Section 2a(7) of the bankruptcy act grants to "courts of bankruptcy" (which includes by definition under § 1(10) of the Act United States district courts) such jurisdiction at law and equity as will enable them to "Cause the estates of bankrupts to be collected, reduced to money, and distributed, and determine controversies in relation thereto, except as herein otherwise provided, . . . ."
Section 114 of the bankruptcy act incorporates the general grant of jurisdiction contained in § 2a(7) into the framework of reorganization under Chapter X, to the extent that this incorporation is not inconsistent with the separate provisions of Chapter X:
Sec. 114. Upon the approval of a petition, the jurisdiction, powers, and duties of the court and of its officers, where not inconsistent with the provisions of this chapter, shall be the same as in a bankruptcy proceeding upon adjudication.

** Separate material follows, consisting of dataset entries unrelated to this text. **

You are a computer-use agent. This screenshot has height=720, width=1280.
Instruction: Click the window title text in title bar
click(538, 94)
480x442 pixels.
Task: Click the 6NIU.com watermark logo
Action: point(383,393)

Section 23, quoted in n. 1, is the key exception to federal court jurisdiction acknowledged in the "except as herein otherwise provided" language of § 2a(7). In straight bankruptcy proceedings, § 23 is of much significance in determining the proper forum for actions by trustees and receivers. See 2 Collier P 23.01 et seq. (14th ed.). Section 23 is not applicable to Chapter X proceedings, See n. 5, infra
Section 102 reads in part:
Sec. 102. The provisions of chapters I to VII, inclusive, of this Act shall, insofar as they are not inconsistent or in conflict with the provisions of this chapter, apply in proceedings under this chapter: Provided, however, That section 23, subsections h and n of section 57, section 64, and subdivision f of section 70, shall not apply in such proceedings unless an order shall be entered directing that bankruptcy be proceeded with pursuant to the provisions of chapters I to VII, inclusive.